Role of PKC-ζ in NADPH oxidase–PKCα–Giα axis dependent inhibition of β-adrenergic response by U46619 in pulmonary artery smooth muscle cells

Abstract

Treatment of bovine pulmonary artery smooth muscle cells (BPASMCs) with U46619 attenuated isoproterenol caused stimulation of adenyl cyclase activity and cAMP production. Pretreatment with SQ29548 (Tp receptor antagonist), apocynin (NADPH oxidase inhibitor) and Go6976 (PKC-α inhibitor) eliminated U46619 caused attenuation of isoproterenol stimulated adenyl cyclase activity. Pretreatment with SQ29548 and apocynin prevented U46619 induced increase in NADPH oxidase activity, PKC-α activity and Giα phosphorylation. However, pretreatment with CZI, a PKC-ζ inhibitor, markedly, but not completely, inhibited U46619 induced increase in NADPH oxidase activity, PKC-α activity, Giα phosphorylation and also significantly eliminated U46619 caused attenuation of isoproterenol stimulated adenyl cyclase activity. Pretreatment with Go6976 inhibited U46619 induced increase in Giα phosphorylation, but not PKC-ζ activity and NADPH oxidase activity. Pretreatment with pertussis toxin eliminated U46619 caused attenuation of isoproterenol stimulated adenyl cyclase activity without any discernible change in PKC-ζ, NADPH oxidase and PKC-α activities.
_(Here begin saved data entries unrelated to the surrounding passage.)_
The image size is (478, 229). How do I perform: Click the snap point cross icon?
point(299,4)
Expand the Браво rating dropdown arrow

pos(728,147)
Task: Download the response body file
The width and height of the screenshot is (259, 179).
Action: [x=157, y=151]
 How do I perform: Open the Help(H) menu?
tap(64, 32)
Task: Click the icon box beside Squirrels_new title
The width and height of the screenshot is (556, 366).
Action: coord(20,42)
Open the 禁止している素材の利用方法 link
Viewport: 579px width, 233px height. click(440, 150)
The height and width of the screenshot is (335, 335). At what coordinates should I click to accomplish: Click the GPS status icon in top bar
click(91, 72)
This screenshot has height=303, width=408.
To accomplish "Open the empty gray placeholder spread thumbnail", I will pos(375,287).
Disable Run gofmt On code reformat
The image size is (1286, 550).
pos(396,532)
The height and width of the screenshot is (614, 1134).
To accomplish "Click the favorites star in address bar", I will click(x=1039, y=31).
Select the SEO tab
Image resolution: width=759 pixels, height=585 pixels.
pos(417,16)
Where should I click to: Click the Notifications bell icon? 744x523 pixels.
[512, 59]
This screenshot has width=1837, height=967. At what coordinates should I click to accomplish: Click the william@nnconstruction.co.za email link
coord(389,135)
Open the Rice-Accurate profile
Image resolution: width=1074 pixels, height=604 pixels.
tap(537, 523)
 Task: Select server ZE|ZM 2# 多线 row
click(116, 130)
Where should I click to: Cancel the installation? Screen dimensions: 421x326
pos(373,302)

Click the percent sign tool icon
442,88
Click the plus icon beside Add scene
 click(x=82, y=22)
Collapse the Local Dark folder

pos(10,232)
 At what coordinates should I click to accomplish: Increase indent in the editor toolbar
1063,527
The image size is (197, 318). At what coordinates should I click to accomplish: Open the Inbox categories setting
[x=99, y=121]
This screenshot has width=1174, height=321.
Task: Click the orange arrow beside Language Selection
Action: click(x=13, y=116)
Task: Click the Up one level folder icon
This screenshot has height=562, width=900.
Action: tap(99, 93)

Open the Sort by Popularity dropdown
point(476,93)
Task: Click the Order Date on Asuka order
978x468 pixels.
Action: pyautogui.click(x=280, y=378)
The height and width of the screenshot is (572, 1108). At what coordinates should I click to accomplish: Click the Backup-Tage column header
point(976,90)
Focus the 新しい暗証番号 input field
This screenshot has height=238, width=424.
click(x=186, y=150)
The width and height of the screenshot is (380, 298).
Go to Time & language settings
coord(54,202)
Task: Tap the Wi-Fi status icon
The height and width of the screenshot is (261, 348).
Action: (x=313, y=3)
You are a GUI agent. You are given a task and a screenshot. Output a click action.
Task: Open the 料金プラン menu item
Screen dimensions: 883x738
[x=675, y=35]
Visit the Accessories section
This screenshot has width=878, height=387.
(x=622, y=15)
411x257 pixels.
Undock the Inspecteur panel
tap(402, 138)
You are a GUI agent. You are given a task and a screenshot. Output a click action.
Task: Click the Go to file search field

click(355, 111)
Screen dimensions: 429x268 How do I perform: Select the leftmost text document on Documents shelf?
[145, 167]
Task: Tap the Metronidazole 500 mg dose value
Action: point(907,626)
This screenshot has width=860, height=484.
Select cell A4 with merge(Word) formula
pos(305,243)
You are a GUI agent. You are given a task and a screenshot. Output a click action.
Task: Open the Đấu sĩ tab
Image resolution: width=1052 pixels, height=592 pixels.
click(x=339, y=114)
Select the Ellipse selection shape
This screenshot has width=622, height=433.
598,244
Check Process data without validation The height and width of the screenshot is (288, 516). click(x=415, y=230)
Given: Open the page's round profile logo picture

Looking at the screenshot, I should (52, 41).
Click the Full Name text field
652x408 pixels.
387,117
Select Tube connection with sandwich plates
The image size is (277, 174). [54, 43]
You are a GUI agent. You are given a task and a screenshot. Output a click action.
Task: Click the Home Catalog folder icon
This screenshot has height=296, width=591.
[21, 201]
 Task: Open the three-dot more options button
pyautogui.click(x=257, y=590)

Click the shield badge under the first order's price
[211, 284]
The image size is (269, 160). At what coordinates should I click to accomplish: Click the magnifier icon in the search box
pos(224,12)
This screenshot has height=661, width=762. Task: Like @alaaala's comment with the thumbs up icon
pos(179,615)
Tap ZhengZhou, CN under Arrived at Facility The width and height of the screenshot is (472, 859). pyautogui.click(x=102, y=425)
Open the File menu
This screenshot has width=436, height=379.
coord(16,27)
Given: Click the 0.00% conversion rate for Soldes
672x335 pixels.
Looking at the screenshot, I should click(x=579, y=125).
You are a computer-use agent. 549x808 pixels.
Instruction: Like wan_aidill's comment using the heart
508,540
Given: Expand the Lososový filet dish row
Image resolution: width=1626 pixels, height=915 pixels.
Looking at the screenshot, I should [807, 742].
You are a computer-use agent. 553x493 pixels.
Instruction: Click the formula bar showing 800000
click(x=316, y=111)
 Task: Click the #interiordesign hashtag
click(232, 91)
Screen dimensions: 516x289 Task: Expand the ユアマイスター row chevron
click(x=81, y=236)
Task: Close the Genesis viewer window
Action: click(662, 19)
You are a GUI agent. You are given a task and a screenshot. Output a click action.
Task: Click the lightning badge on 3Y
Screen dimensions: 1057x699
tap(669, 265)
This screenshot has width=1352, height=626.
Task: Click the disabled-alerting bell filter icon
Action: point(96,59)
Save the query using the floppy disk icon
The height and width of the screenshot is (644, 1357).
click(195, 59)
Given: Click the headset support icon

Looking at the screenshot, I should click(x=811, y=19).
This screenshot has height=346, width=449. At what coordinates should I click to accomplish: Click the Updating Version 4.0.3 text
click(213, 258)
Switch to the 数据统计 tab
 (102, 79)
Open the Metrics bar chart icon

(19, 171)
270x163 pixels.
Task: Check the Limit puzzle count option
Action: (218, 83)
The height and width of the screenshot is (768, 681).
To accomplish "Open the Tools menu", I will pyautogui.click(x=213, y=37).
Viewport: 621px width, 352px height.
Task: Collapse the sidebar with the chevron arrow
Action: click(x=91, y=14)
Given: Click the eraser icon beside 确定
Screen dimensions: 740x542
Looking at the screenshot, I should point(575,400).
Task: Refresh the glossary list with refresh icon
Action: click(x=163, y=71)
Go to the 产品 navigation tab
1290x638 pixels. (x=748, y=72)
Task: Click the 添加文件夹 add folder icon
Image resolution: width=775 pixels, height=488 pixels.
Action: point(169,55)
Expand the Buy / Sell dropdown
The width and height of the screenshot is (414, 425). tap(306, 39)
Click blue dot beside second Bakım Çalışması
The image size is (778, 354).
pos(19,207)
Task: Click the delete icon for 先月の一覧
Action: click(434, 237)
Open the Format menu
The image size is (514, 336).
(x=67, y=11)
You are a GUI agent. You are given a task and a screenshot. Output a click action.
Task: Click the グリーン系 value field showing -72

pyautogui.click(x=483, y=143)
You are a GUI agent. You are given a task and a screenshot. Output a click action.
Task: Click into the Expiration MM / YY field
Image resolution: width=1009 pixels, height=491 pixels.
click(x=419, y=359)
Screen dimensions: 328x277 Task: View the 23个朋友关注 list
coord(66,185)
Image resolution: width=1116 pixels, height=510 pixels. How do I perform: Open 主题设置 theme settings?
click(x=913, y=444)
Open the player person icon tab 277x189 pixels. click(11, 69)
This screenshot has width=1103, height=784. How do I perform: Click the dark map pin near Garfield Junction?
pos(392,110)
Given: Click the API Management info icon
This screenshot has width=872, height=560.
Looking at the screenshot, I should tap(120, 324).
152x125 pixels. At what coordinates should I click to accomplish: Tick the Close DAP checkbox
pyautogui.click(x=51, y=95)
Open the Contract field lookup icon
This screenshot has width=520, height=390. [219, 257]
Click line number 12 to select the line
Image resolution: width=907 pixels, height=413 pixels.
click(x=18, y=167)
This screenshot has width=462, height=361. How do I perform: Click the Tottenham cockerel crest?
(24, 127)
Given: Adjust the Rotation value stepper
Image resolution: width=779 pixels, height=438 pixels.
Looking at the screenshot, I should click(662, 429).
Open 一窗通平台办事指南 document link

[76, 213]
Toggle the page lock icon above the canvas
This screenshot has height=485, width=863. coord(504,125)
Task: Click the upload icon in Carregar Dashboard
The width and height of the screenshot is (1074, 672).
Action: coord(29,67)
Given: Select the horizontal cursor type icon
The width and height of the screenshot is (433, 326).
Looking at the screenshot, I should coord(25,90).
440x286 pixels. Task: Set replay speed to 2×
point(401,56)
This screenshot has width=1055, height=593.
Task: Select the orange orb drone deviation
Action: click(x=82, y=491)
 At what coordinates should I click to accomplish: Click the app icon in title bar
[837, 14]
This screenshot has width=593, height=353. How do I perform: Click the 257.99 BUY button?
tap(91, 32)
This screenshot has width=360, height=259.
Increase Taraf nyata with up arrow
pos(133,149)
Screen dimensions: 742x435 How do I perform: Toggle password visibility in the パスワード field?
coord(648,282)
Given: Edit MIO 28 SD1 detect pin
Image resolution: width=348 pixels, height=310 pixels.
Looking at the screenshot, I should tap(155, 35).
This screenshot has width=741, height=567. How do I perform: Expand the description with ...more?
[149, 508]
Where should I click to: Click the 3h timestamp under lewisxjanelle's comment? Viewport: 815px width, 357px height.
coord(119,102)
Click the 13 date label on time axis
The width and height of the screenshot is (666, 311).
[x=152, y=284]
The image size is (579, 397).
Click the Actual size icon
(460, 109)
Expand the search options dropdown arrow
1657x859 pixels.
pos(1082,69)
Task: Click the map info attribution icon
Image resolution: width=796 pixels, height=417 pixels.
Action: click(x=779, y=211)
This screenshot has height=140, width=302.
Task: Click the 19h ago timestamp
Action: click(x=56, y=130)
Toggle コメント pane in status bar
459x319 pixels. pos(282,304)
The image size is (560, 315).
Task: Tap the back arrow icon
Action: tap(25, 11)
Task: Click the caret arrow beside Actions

Transfection of the cells with Tp, PKC-ζ and PKC-α siRNA duplexes corroborate the findings observed with their respective pharmacological inhibitors on the responses produced by U46619. Taken together, we suggest involvement of PKC-ζ in U46619 caused attenuation of isoproterenol stimulated β-adrenergic response, which is regulated by NADPH oxidase–PKCα–Giα axis in pulmonary artery smooth muscle cells.